Previous studies have demonstrated the remarkable capabilities of neural networks in forecasting time series data. This study is organized as follows:
Section 2 provides a detailed explanation of the characterization of the HBM through sensor-based monitoring during its climb. It also discusses the preprocessing techniques employed to handle this data effectively. Moving on to
Section 3, an in-depth exploration of three multivariate time series prediction models, namely the LSTM, GRU, and TCN models, is presented. The technical approach adopted to predict the HBM’s posture in this study is also discussed.
Section 4 delves into an insightful comparison between the prediction results of these three models and the actual values. It also includes a meticulous analysis of the potential sources of errors generated by the models. Finally,
Section 5 and
Section 6 present the discussion and conclusions drawn from the research. It is shown that the suggested smart prediction system is better than the old ways of manipulating HBM and reduces the hysteresis of repairing the HBM’s posture.
2. Posture of the HBM
2.1. Data Sources
In this groundbreaking research endeavor, we meticulously observed and analyzed the HBM climbing process at the West Tower of the Shenzhen Xinghe Yabao Building project (
) in China. With an average climbing frequency of once every five days, we embarked on an exploration utilizing an extensive dataset comprising 30 sets/days of monitoring data. Each dataset, meticulously sampled at an impressive rate of 1 sample per second, encompassed 168,048 monitoring data points.

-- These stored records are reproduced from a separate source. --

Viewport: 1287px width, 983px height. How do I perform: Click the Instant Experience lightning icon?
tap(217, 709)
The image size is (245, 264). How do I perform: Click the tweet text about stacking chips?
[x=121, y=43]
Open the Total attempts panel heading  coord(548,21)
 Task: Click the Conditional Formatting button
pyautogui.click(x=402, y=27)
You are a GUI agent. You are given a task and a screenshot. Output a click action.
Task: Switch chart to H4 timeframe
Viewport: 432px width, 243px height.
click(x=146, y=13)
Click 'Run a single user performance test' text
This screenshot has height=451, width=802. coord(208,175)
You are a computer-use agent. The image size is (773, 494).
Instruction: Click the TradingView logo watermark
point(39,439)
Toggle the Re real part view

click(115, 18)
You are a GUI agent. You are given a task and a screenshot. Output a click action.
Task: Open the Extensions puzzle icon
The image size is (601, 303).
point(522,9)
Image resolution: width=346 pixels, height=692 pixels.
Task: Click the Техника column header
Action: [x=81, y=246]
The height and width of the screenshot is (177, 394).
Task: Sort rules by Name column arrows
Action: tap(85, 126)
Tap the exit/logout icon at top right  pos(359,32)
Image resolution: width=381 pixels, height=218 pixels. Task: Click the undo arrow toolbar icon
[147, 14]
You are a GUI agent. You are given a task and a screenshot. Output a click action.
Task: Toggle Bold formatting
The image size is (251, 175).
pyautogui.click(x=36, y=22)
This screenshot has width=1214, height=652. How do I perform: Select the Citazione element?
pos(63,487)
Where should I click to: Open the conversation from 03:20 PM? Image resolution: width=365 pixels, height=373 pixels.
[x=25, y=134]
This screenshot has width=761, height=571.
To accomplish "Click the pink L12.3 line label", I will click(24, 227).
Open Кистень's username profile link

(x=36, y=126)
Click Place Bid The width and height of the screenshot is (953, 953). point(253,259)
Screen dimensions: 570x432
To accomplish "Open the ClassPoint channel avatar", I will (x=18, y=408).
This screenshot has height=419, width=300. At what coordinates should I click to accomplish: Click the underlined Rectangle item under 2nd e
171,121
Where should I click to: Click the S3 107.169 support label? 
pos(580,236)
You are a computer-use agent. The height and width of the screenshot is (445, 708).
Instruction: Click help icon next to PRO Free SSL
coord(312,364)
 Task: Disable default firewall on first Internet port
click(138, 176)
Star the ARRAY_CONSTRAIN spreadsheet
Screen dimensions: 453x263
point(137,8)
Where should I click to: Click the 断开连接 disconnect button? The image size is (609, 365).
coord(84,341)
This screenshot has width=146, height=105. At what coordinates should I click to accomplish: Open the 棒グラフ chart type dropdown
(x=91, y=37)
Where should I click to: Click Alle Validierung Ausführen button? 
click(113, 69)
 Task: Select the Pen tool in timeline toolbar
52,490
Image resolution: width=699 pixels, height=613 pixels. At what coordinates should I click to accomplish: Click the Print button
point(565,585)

These data points comprised 68 sample characterizations, forming a comprehensive foundation for our investigation. As showcased in the captivating
Figure 2, our monitoring efforts focused on meticulously observing and recording the jacking stroke and pressure of 26 climbing jacking cylinders throughout the climbing process. We also closely monitored the levelness of 16 crucial monitoring points on the steel platform beam, as eloquently illustrated in the captivating
Figure 3. To provide further insight,
Table 1 offers a simple breakdown of the essential characteristics exhibited by our meticulously gathered monitoring data, serving as a valuable reference throughout our study.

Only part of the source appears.